* [Trecho apresentado]:
* * * * * * *
2) Linhas de segmentaridade molecular ou flexíveis: a) procedem por limiares,
constituem devires, blocos de devir, marcam contínuos de intensidade, conjugações de
fluxos. Segundo Deleuze e Parnet (1998), elas promovem mutações a cada limiar e cada
conjugação, “fazem correr, entre os segmentos, fluxos de desterritorialização que já não
pertencem nem a um nem a outro” (p. 101); b) Deleuze e Guattari (1997b) afirmam que
as linhas moleculares são do tipo "rizoma".
Ao mesmo tempo, temos linhas de segmentaridade bem mais flexíveis,
de certa maneira moleculares. Não que sejam mais íntimas ou pessoais,
pois elas atravessam tanto as sociedades, os grupos, quanto os
indivíduos. Elas traçam pequenas modificações, fazem desvios,
delineiam quedas ou impulsos: não são, entretanto, menos precisas; elas
dirigem até mesmo processos irreversíveis. (DELEUZE; PARNET,
1998, p. 101).
* * * * * * *
* [Registros extraídos]:
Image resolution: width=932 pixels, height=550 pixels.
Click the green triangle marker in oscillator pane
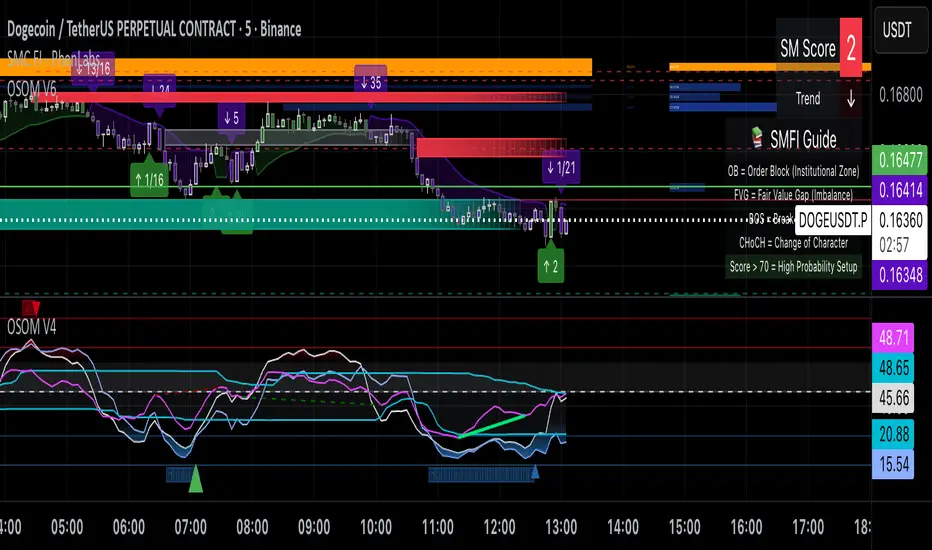tap(196, 479)
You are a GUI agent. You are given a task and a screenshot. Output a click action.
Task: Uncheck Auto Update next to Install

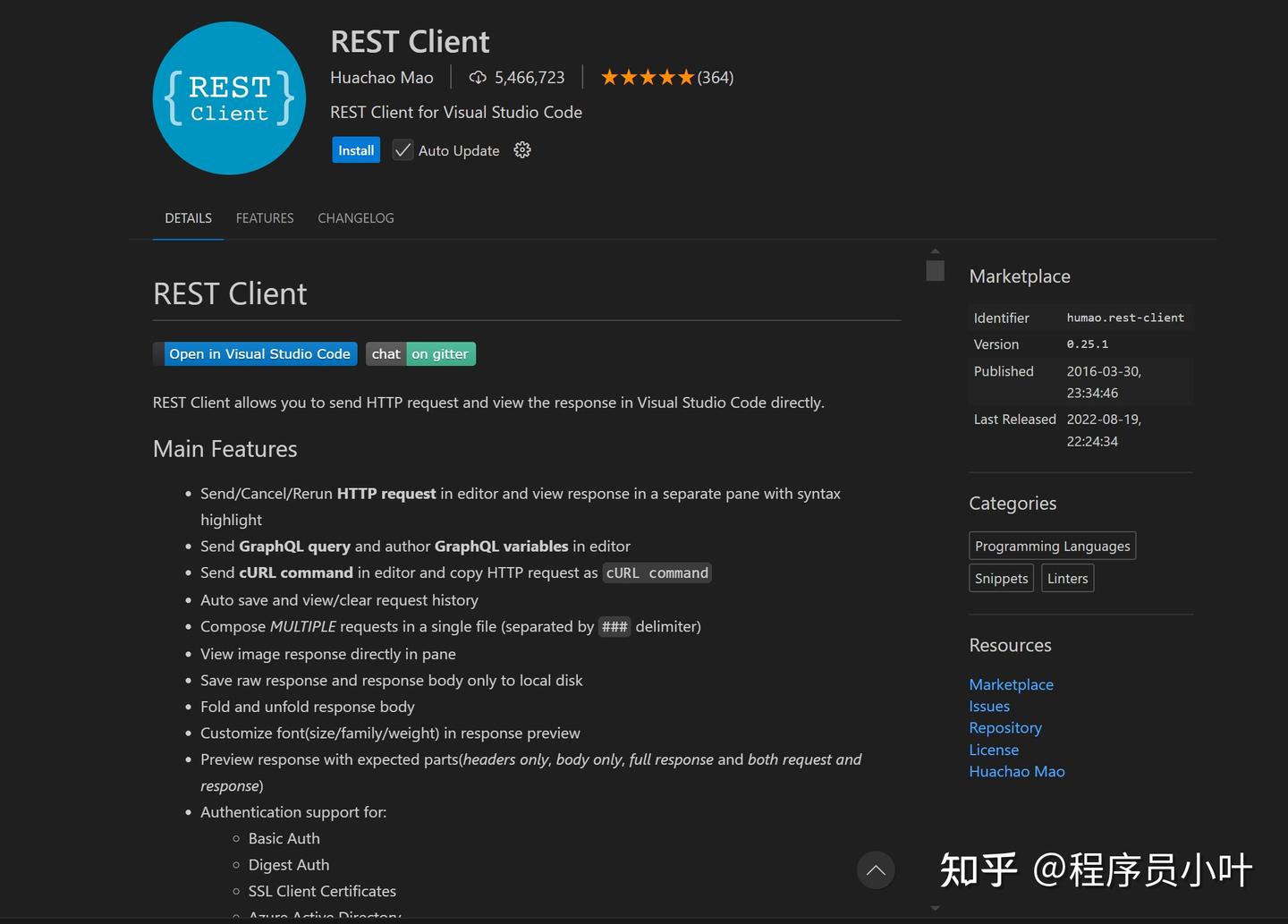coord(402,149)
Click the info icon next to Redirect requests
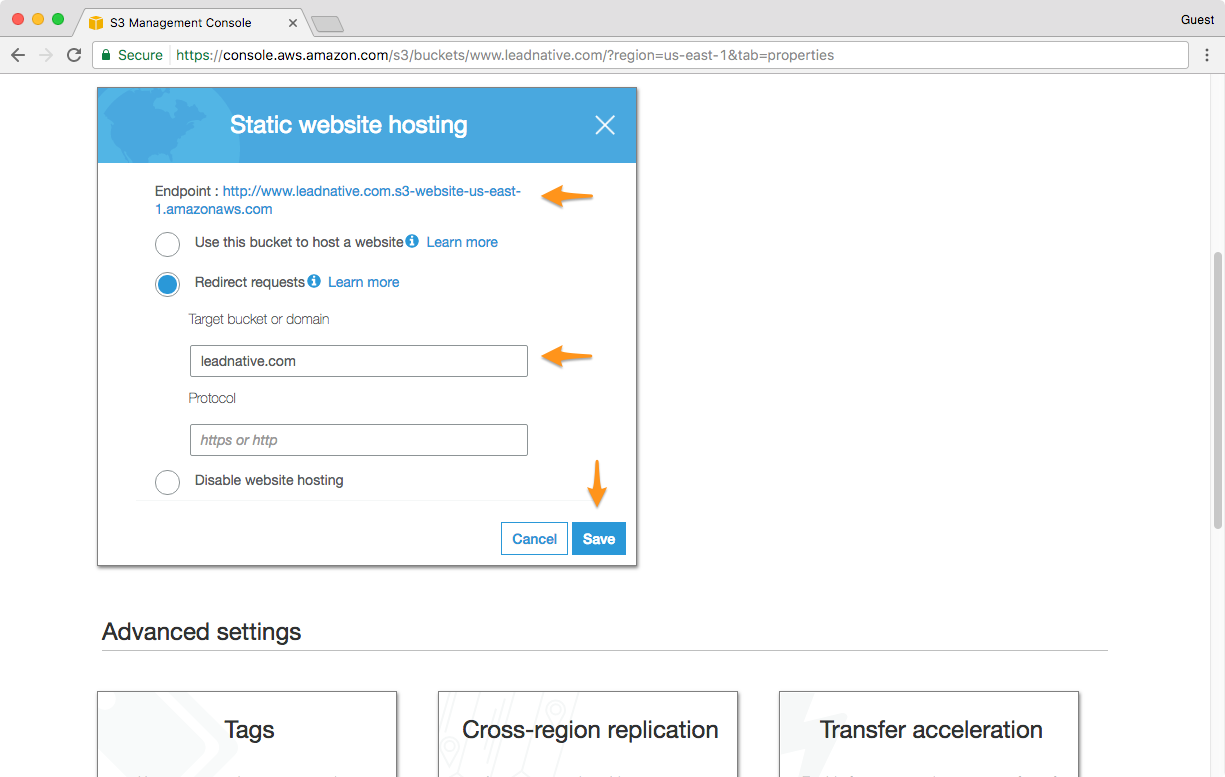 [314, 282]
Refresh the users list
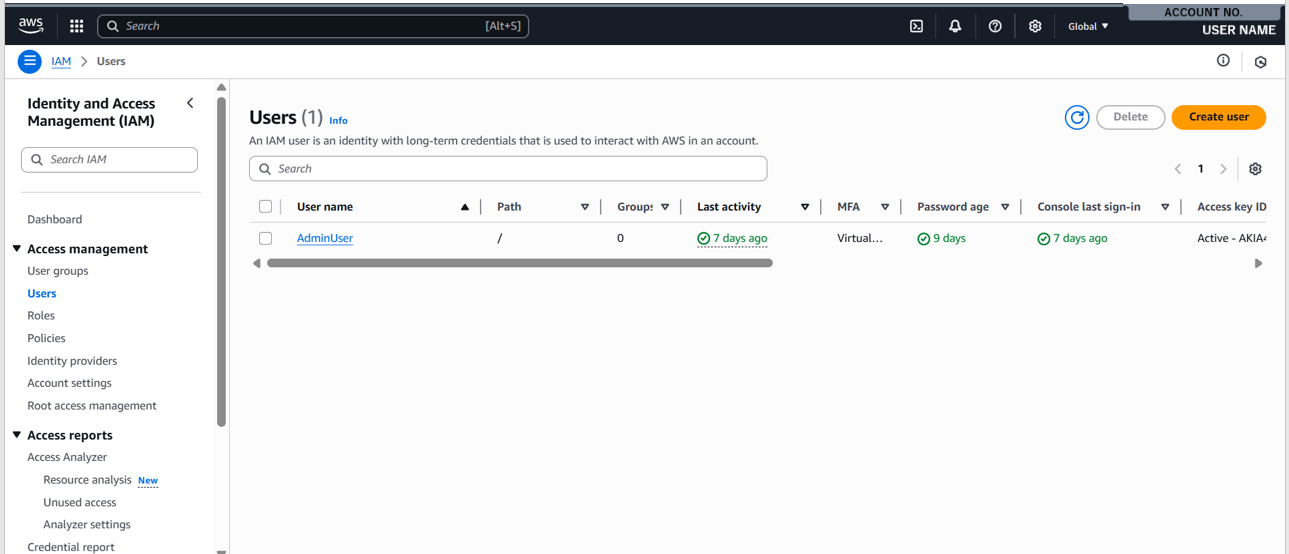 coord(1077,117)
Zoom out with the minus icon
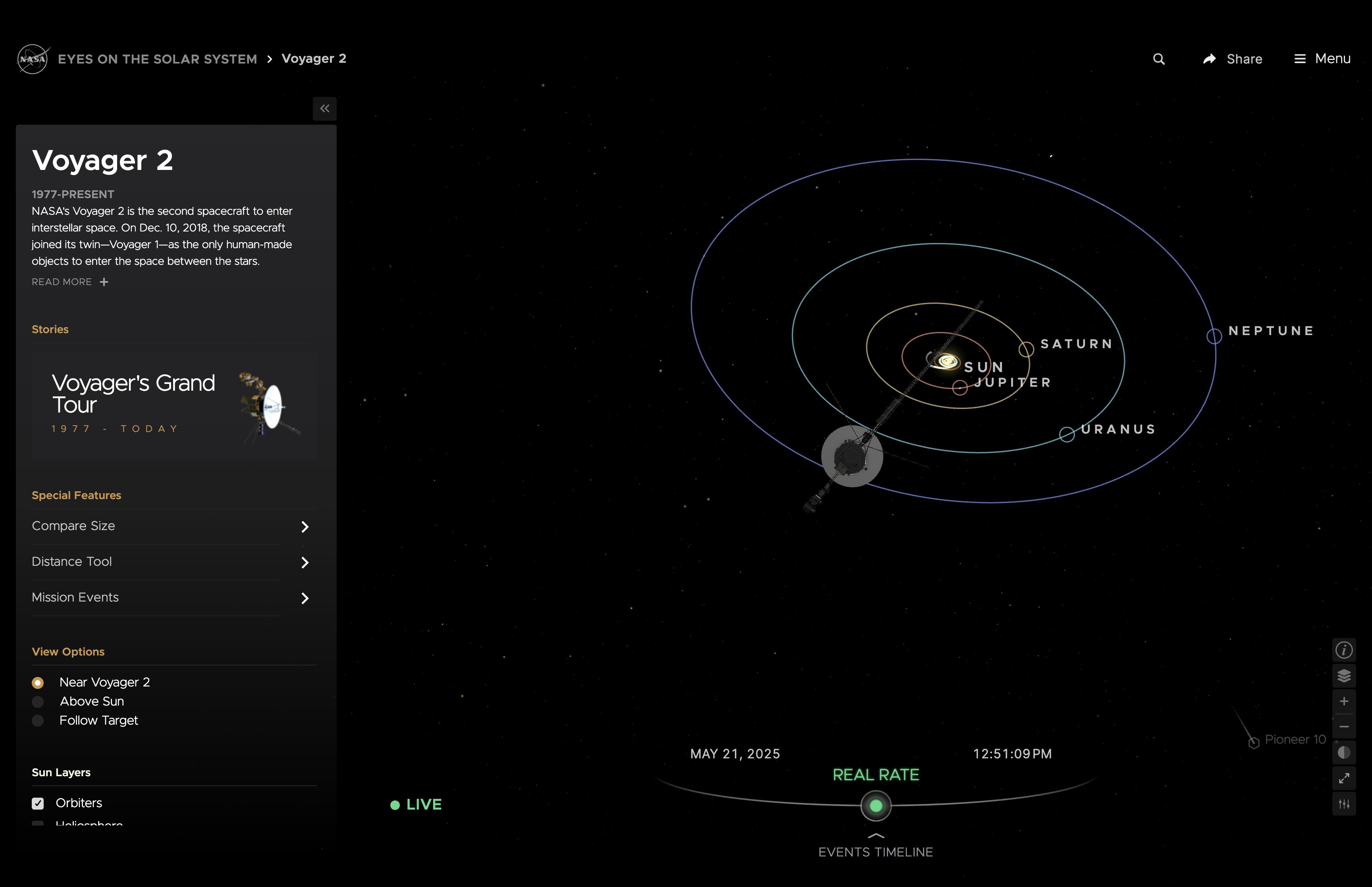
* * * * * * *
* [Lista de tarefas]:
(a) Como fica em inglês esta frase do trecho sobre linhas de segmentaridade: "Ao mesmo tempo, temos linhas de segmentaridade bem mais flexíveis, de certa maneira moleculares."?
(b) Pode dar prosseguimento ao trecho sobre linhas de segmentaridade, escrevendo o que viria logo depois da última frase?

* [Respostas por tarefa]:
(a) At the same time, we have much more flexible lines of segmentarity, molecular in a certain way.

(b)
3) Linhas de fuga, são na verdade as primeiras, e que não são, em um
agenciamento, fenômenos de resistência ou de réplica, tais como as demais linhas, mas
picos de criação e de desterritorialização. Para Deleuze e Parnet (1998), as linhas de fuga
são as mais estranhas, é como se alguma coisa nos levasse, através dos segmentos, mas
também através de nossos limiares, para um destino desconhecido, imprevisível, não
preexistente. Para eles, é a linha mais complicada de todas, a mais tortuosa, de maior
declive, é a linha de gravidade ou celeridade. “Há linhas que não se reduzem ao trajeto
de um ponto, e escapam da estrutura, linhas de fuga, devires, sem futuro nem passado,
sem memória, que resistem à máquina binária”. (p. 22).
[...] tento explicar que as coisas, as pessoas, são compostas de linhas
bastante diversas, e que elas não sabem, necessariamente, sobre qual
linha delas mesmas elas estão, nem onde fazer passar a linha que estão
traçando: em suma, há toda uma geografia nas pessoas, com linhas
duras, linhas flexíveis, linhas de fuga etc. (DELEUZE; PARNET, 1998,
p. 9).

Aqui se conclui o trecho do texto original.